## Text shown

+===+

This is not the first time the Kaufmann Desert House has been up for sale since its rehabilitation and restoration. In 2008 it was made it available during Christie’s Postwar and Contemporary Art auction with an estimated sale price of $15-$25 million. An unknown winning bidder entered into an agreement to buy the house for $15 million, plus $4 million in commission fees. But the deal soon fell apart. The house was then unsuccessfully set out for sale at $12.975 million, but even that deep discount failed to attract a buyer.
Since then the interest in and demand for architecturally significant trophy homes has only grown for those in a financial position to buy, restore and maintain these delicate, high-maintenance facilities. Though fewer than ten single-family homes in Palm Springs have sold for more than $5 million over the last five years, and no previous sale in Palm Springs even comes close to the by-any-standard mountainous $25 million price tag of the Kaufmann House.
Other Palm Springs architectural tours-de-force that sold for previously unimaginable prices include the spaceship-inspired Elrod House, which cleaves to a rocky precipice above the south end of town, and that iconoclast fashion designer Jeremy Scott, creative director at Moschino, scooped up in 2016 for $7.7 million. Later that same year, billionaire investor Ron Burkle, who also bought Frank Lloyd Wright’s Ennis House in L.A. last year for $19 million, dropped $13 million for the mansion built for Bob and Dolores Hope. Just a fraction of the pie-in-the-sky original price of $50 million, the sale price of the Hope house was then and still is the highest price ever paid for a single-family home in Palm Springs. It’s quite possible Kaufmann Desert House will blow that record out of the desert sands. However, it’s highly unlikely the sale will best the Coachella Valley’s top price of $42.9 million that property collecting billionaire Larry Ellison paid in 2011 for the 240-acre Porcupine Creek estate in Rancho Mirage, which he now plans to convert to an elite private resort.

+===+

## Exercise directions
Say whether each statement agrees with the text about the Kaufmann Desert House, answering yes or no and quoting the words from the text that decide it. 1. The winning bidder at the 2008 Christie's auction completed the purchase of the house. 2. Jeremy Scott bought the Elrod House in 2016 for $7.7 million. 3. The Hope house sale remains the highest price paid for a single-family home in Palm Springs.

## Given data
+===+

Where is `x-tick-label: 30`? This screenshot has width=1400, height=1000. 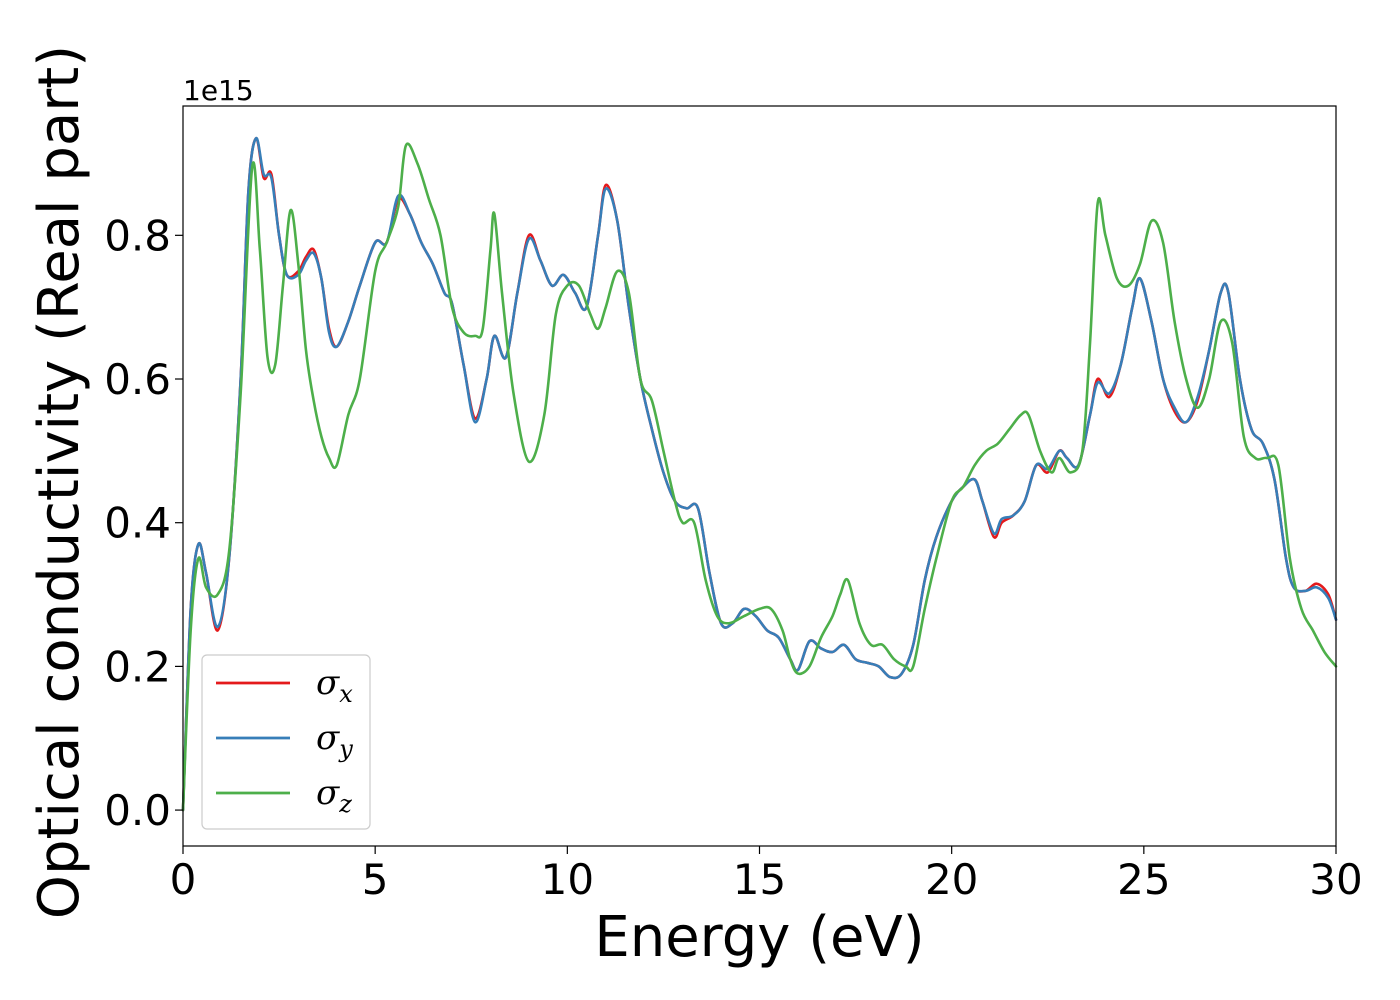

+===+

## Task output
1. No: "But the deal soon fell apart."
2. Yes: "that iconoclast fashion designer Jeremy Scott, creative director at Moschino, scooped up in 2016 for $7.7 million"
3. Yes: "the sale price of the Hope house was then and still is the highest price ever paid for a single-family home in Palm Springs"